English National Opera’s innovative series of ENO Studio Live productions comes to Wilton’s Music Hall, beyond the Tower of London, for the first time, although the oper(ett)a takes us west, not east – over the Atlantic not only to America, but also to a mythical past. Composed between late-1939 and early-1941, Paul Bunyan was the first full stage collaboration between W. H. Auden and Benjamin Britten (following on from their work for the GPO film unit and Britten’s incidental music for some of Auden’s plays) – variously described as a “school operetta” or an “opera for Broadway”. It was premiered at Columbia University on 5 May 1941, but Britten withdrew the score soon after and was only persuaded in the last years of his life to look at it again, eventually sanctioning a radio broadcast and, finally, a staging at the 1976 Aldeburgh Festival, just months before he died.
It is a curious beast, starting with the older trees of the American West shocked by the rebellious younger trees who welcome the prophecy of one born to help them: Paul Bunyan, a giant with a seven-mile-wide stride. So not your normal Broadway opening number, then – and Bunyan himself is never seen, although in Jamie Manton’s production he is represented by not only the recorded voice of Simon Russell Beale, but also his initials in blue neon above the stage. Bunyan is the closest the Americans have to an origin myth – he recruits lumberjacks from Europe (particularly Swedes whose surname is always their first name repeated with ‘son’ tacked on the end, but also French and Germans) – and they tame the landscape first by logging and then by farming. Eventually Bunyan marries (though not happily) and has a daughter, Tiny (she is of normal size), who comes to work in the camp and falls for the cook, Slim. At the end – after a mutiny of the loggers that sees foreman Hel Helson beaten by Bunyan in a fight – the West is tamed and Bunyan’s work is done, while others accept callings back east – Manhattan and Washington. Manton makes this ending bittersweet, with each of the principals rather conflicted at the new direction their lives are taking.
With the twenty-six-strong orchestra somehow accommodated on two levels at the back of Wilton’s stage, with an overspill of percussion, Manton and designer Camilla Clarke imaginatively squeeze in the whole of the American wilderness into one of London’s smallest venues. The chorus spends much time spread around the side of the audience, on both levels, and when it starts singing there is a spine-tingling sense of surround-sound. When the fourteen lumberjacks are singing at full-pelt the building seems to vibrate and, amidst a score that doesn’t always betray where Britten would eventually go musically, these men-only choruses struck me as nascent Billy Budd territory.
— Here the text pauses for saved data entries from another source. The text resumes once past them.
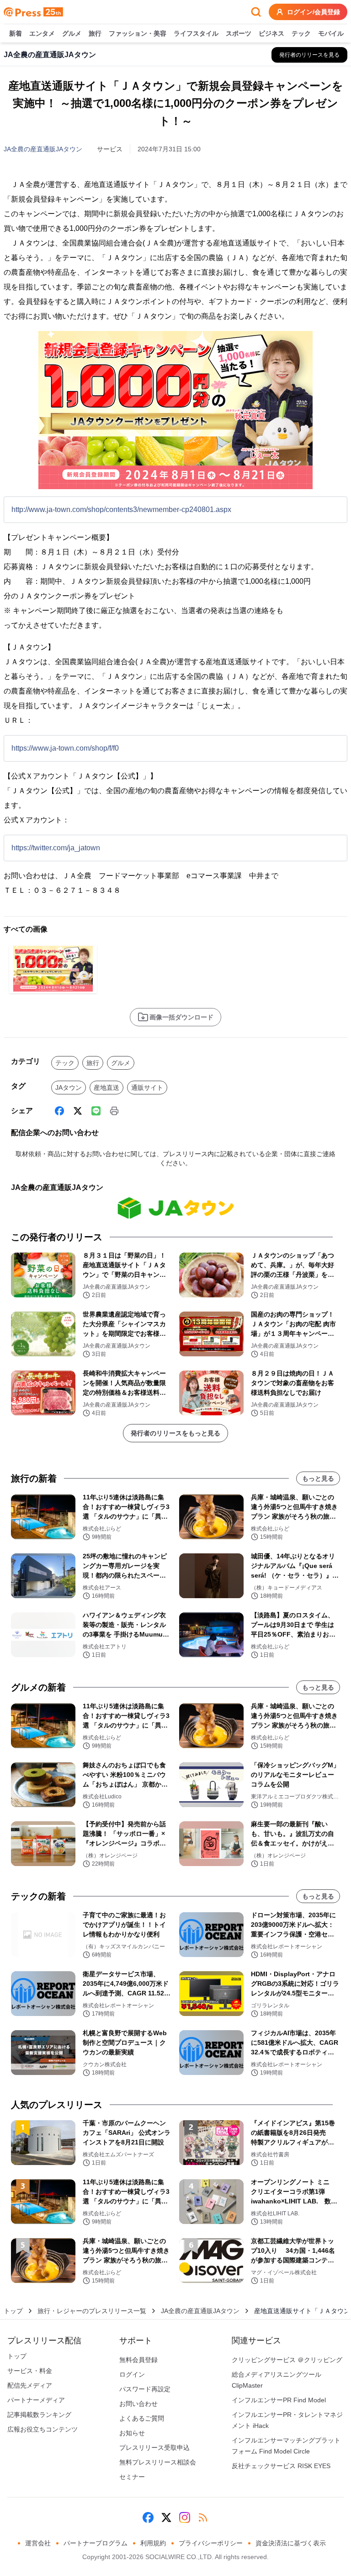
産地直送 (106, 1087)
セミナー (132, 2476)
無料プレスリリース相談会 (157, 2462)
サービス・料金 (29, 2370)
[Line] (96, 1110)
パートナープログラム (96, 2543)
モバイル (331, 33)
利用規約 (153, 2543)
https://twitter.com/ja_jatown (55, 848)
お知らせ (132, 2433)
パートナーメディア (36, 2400)
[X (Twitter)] (77, 1110)
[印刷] (114, 1110)
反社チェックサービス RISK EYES (281, 2465)
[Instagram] (184, 2517)
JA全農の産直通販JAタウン (43, 149)
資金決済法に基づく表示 (290, 2543)
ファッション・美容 (137, 33)
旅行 (95, 33)
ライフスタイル (196, 33)
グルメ (71, 33)
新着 (15, 33)
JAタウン (68, 1087)
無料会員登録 (138, 2359)
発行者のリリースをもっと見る (175, 1433)
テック (301, 33)
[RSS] (202, 2517)
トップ (13, 2311)
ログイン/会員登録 (313, 12)
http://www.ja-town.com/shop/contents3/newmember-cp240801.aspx (121, 509)
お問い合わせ (138, 2403)
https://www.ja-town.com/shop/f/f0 (65, 748)
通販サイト (147, 1087)
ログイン (132, 2374)
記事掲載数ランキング (39, 2414)
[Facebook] (59, 1110)
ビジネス (271, 33)
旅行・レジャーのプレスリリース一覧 (91, 2311)
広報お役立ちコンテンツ (42, 2429)
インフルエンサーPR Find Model (279, 2400)
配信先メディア (29, 2385)
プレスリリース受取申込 (154, 2447)
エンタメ (42, 33)
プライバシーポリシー (211, 2543)
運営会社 (38, 2543)
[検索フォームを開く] (255, 11)
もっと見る (318, 1478)
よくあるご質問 (141, 2418)
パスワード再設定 (144, 2389)
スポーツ (238, 33)
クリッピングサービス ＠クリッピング (287, 2359)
Britten’s facility and efficacy for appropriating musical styles is on constant display: the three ballads that really hold the kernel of the story are accompanied by jaunty guitar, with the narrator’s part here taken by three sassy gals, all in white. David Newman’s West Union Boy (perhaps confusingly in a UPS shirt) makes the most of the reprised rhythmic ditty ‘A Telegram’ and the four defeated have a sonorous Blues number to vocalise their woes.
Four of the principal parts are taken by ENO Harewood artists: vibrant Elgan Llŷr Thomas as Johnny Inkslinger the accountant, Matthew Durkan as Hel Helson, William Morgan as Hot Biscuit Slim and Rown Price as Tiny, all rising to the challenge of the restricted venue. Morgan has an impressive costume change, seemingly under a table, into a glittering bell-bottomed Elvis Presley suit in readiness to tie the knot with Tiny. The rest of the ensemble parts are cast from within the ENO Chorus, the basses particularly strong in this small setting, as were the three logging camp pets – Fflur Wyn’s Fido and the two cats Moppet and Poppet.
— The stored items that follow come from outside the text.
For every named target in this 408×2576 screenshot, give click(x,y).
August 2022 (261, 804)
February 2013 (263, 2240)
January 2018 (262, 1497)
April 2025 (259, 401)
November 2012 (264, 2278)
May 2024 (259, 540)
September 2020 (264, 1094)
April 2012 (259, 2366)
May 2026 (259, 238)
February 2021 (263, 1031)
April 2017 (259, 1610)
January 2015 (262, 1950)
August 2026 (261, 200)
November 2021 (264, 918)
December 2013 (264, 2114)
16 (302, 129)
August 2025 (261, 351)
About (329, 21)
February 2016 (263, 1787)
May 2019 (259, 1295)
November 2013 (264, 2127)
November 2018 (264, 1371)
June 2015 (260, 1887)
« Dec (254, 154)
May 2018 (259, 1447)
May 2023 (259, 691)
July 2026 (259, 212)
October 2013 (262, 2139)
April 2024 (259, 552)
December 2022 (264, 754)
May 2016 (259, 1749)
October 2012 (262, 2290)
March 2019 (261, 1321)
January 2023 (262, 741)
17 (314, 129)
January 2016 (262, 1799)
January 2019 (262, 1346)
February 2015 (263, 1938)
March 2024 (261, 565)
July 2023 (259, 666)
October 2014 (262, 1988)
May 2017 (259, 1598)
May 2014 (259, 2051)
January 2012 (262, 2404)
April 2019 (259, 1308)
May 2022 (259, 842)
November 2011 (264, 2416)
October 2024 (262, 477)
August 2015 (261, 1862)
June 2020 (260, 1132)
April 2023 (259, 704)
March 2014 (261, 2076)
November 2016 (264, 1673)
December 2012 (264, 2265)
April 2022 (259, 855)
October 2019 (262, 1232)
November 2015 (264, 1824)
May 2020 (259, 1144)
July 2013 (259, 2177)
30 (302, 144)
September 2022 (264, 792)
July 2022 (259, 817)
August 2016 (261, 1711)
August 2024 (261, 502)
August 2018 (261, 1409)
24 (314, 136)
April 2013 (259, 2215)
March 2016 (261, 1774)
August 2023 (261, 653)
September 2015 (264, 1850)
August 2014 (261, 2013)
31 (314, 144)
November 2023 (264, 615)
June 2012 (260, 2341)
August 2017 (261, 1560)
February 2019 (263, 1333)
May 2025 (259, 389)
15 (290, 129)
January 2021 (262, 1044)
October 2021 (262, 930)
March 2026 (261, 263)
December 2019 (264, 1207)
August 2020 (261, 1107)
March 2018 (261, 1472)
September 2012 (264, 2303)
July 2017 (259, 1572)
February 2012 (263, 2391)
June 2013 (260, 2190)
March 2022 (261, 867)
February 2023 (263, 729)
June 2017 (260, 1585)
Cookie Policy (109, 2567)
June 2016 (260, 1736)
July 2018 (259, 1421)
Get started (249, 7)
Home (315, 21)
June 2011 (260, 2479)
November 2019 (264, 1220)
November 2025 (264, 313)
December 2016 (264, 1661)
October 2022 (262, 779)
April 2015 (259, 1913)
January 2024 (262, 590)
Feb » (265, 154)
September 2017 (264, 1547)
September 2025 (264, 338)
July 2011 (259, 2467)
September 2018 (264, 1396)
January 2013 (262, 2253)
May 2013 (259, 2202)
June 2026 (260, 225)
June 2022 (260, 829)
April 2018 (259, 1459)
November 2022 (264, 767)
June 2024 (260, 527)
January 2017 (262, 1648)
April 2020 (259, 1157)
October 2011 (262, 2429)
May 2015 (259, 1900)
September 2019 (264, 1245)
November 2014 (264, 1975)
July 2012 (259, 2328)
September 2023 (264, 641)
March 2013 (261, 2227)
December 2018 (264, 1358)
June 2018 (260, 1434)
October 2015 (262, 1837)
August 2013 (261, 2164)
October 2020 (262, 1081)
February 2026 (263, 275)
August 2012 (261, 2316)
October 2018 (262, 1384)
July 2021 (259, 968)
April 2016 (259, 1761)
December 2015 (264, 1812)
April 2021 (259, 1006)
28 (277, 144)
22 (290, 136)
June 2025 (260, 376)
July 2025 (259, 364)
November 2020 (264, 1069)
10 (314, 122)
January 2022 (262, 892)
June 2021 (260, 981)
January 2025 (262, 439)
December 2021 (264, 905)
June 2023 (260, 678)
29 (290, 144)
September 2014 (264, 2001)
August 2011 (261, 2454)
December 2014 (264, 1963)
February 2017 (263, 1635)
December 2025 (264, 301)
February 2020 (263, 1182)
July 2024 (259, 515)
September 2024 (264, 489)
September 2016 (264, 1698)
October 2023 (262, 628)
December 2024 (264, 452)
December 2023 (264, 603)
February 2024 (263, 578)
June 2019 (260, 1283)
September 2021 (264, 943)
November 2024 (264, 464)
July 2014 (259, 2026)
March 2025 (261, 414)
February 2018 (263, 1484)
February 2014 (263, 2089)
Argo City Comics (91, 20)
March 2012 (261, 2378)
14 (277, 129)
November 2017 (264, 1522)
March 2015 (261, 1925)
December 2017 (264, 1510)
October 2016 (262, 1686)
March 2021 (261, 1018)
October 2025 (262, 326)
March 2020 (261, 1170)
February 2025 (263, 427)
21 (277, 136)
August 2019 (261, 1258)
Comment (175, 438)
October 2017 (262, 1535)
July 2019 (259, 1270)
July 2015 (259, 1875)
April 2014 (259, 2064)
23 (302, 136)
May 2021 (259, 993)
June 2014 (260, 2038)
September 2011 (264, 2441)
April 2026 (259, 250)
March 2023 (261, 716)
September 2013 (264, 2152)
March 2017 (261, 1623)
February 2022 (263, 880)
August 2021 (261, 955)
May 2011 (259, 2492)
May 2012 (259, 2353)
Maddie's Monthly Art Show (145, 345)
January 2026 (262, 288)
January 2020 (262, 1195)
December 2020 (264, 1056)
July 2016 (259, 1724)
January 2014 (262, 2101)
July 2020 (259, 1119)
There is an undoubted surreal aspect to the piece – heightened by the depiction of Bunyan’s best friend, a giant blue ox called Babe, as a blue fridge (delivered by UPS, before growing into walk-in fridges in the second Act). And Hel Helson’s dream before his fight with Bunyan elicits a weird sequence of a meat-packing production line – cutting meat, putting it on a plate then into polystyrene containers and dropped into a tray – the furthest Manton strays from the original. Who would have guessed the production line was formed of a Heron, Moon, Wind, Beetle and Squirrel?
Matthew Kofi Waldren – Mackerras Fellow at ENO – conducts with finesse: a plethora of screens around the venue ensuring he was visible to all singers at all times, while two screens on either side of the gallery offered surtitles, though not visible to all the audience.
As Britten’s first opera, Paul Bunyan may not immediately show the way to how his career would progress but it has an undeniable youthful assurance that is always good to be reminded of. Top marks also to Jorge Imperial for integrating Beale’s sonorous recorded interjections so seamlessly.